(Text)
•••••

On This Day: PM Harold Wilson makes ‘pound in your pocket’ gaffe as Sterling is devalued

A British Pathé newsreel shows the empty London Stock Exchange on a “black, moneyless” Monday after trading was suspended

On This Day: PM Harold Wilson makes ‘pound in your pocket’ gaffe as Sterling is devalued

November 18: Prime Minister Harold Wilson was forced to devalue the pound on this day in 1967 – sparking one of the greatest political humiliations in British history.

The Labour premier then made the near-fatal gaffe of falsely claiming the 14.3% reduction in Sterling’s worth would not diminish the “pound in your pocket”.

The bombshell – announced at 9.30pm on Saturday after all Sunday newspapers had published their first edition – followed three years of defending the ailing currency.

A British Pathé newsreel shows the empty London Stock Exchange on a “black, moneyless” Monday after trading was suspended.

Instead, panicked City financiers – a notably all-male crowd that included some in bowler hats - gathered in the open air in Throgmorton Street to discuss the news.

The devaluation triggered the resignation of Chancellor James Callaghan and trepidation as far away as New Zealand.

Yet with a mixture of deft handling and a lot of luck Wilson managed to hold on to his job – although, despite rising polls, he narrowly lost the 1970 general election.

At the root of the crisis was Britain’s ailing economy along with heavy debts and an £800million budget deficit wracked up by the previous 13-year Tory administration.

•••••

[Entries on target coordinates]
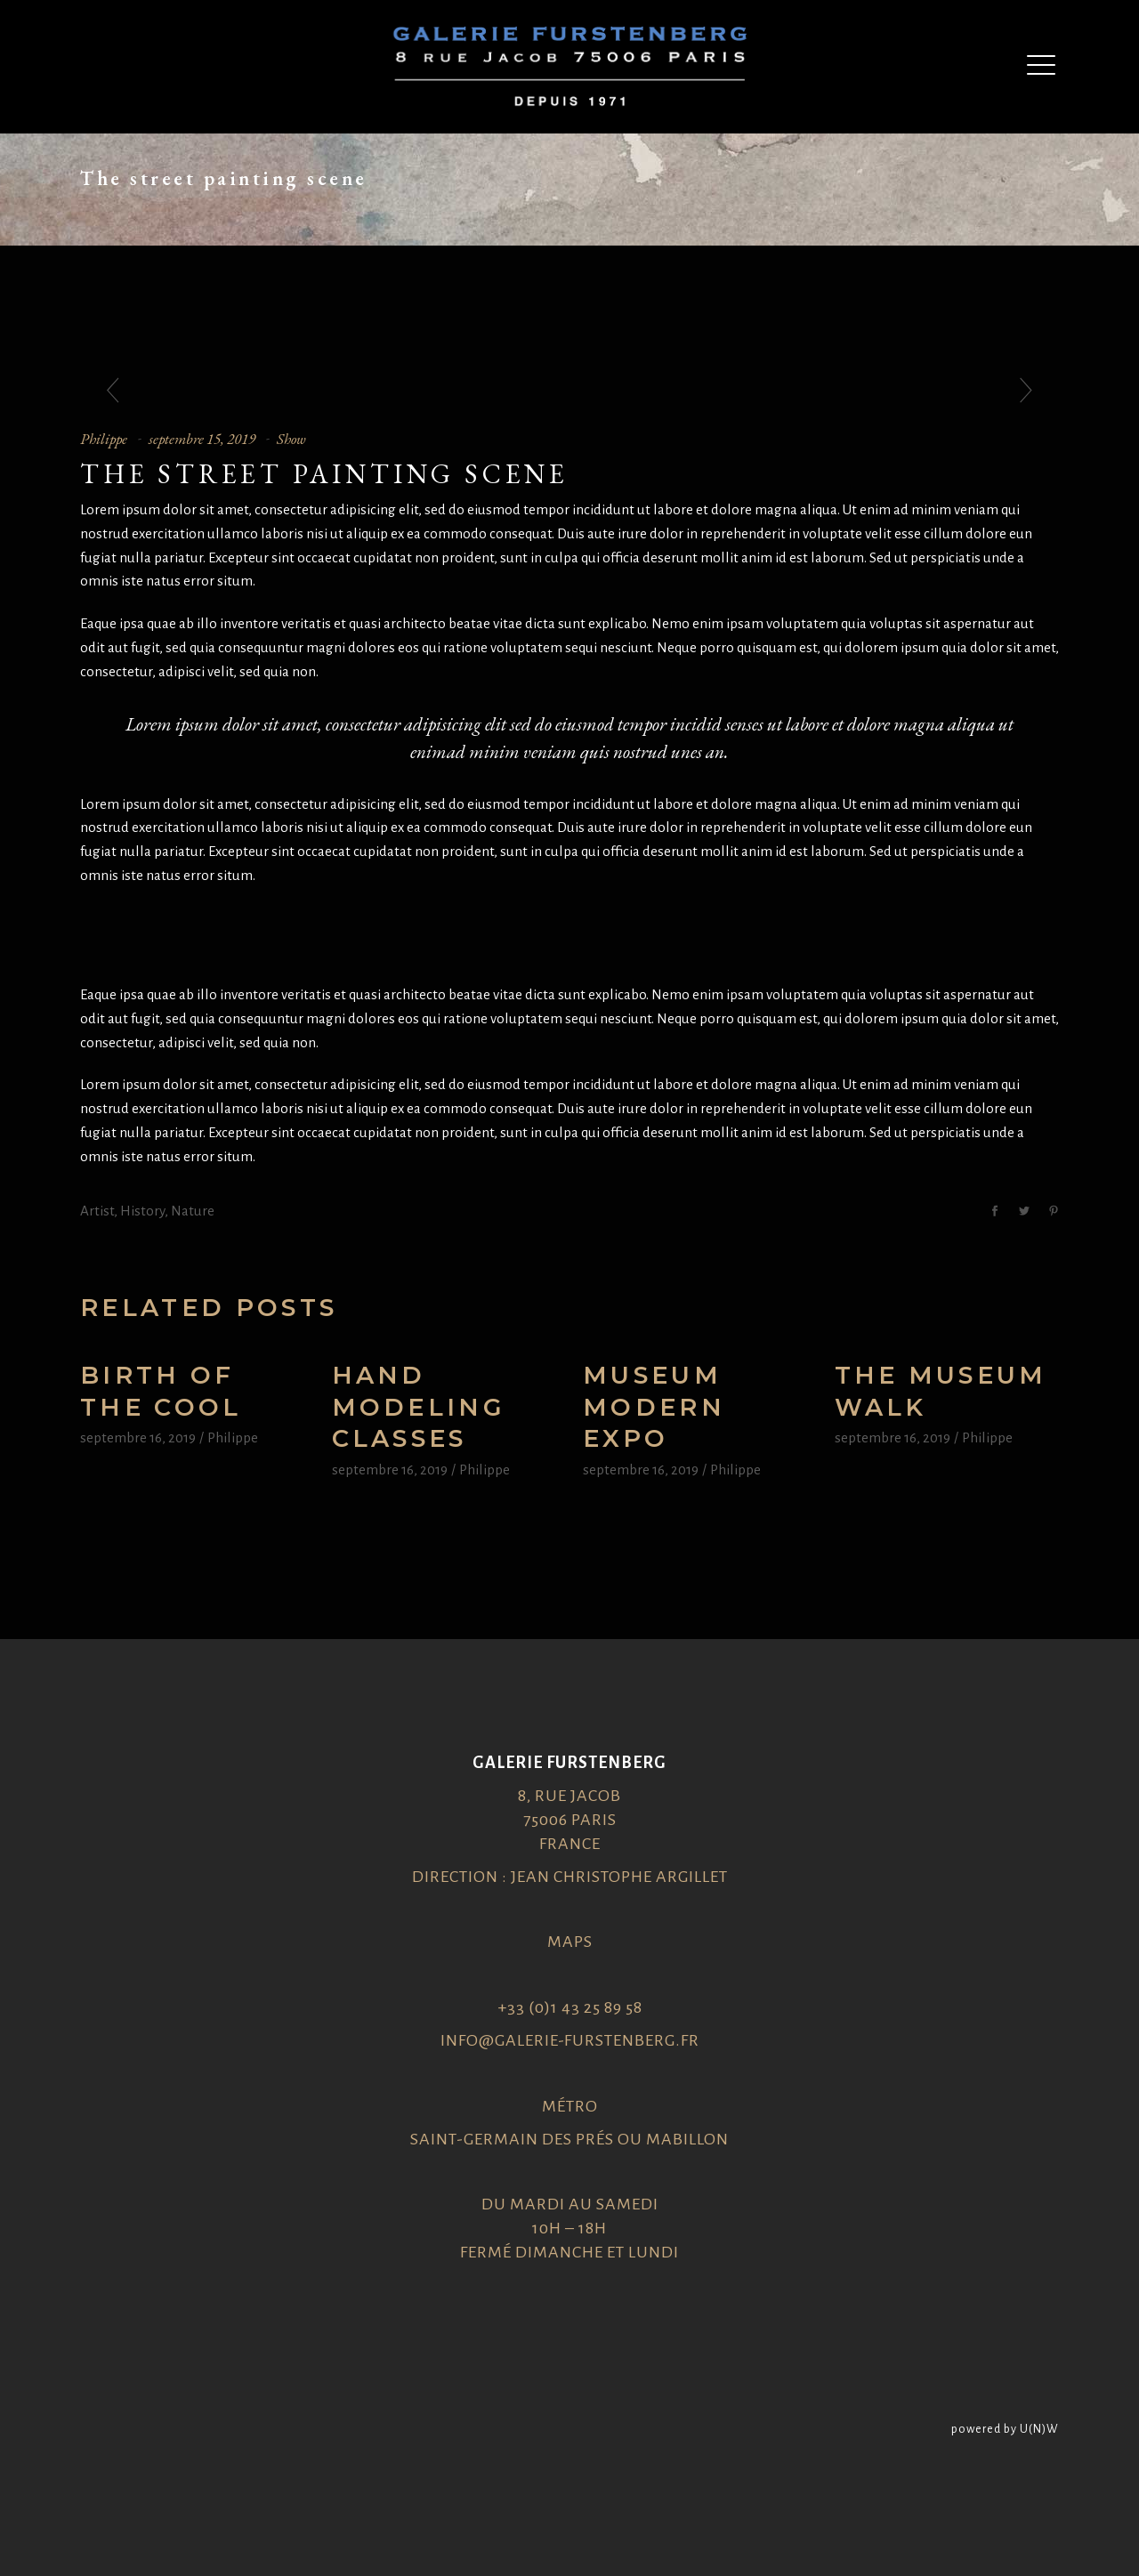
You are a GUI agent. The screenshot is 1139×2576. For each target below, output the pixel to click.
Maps (570, 1941)
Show (291, 438)
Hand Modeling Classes (418, 1407)
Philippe (103, 438)
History (142, 1210)
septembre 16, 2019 (138, 1437)
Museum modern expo (654, 1407)
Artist (97, 1210)
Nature (192, 1210)
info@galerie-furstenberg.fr (569, 2040)
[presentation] (113, 391)
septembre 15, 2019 (202, 438)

•••••

(Objective) Copy the passage of the text on the 1967 devaluation of the pound word for word, from "November 18: Prime" up to and including "trading was suspended.".

(Answer to the exercise)
November 18: Prime Minister Harold Wilson was forced to devalue the pound on this day in 1967 – sparking one of the greatest political humiliations in British history.

The Labour premier then made the near-fatal gaffe of falsely claiming the 14.3% reduction in Sterling’s worth would not diminish the “pound in your pocket”.

The bombshell – announced at 9.30pm on Saturday after all Sunday newspapers had published their first edition – followed three years of defending the ailing currency.

A British Pathé newsreel shows the empty London Stock Exchange on a “black, moneyless” Monday after trading was suspended.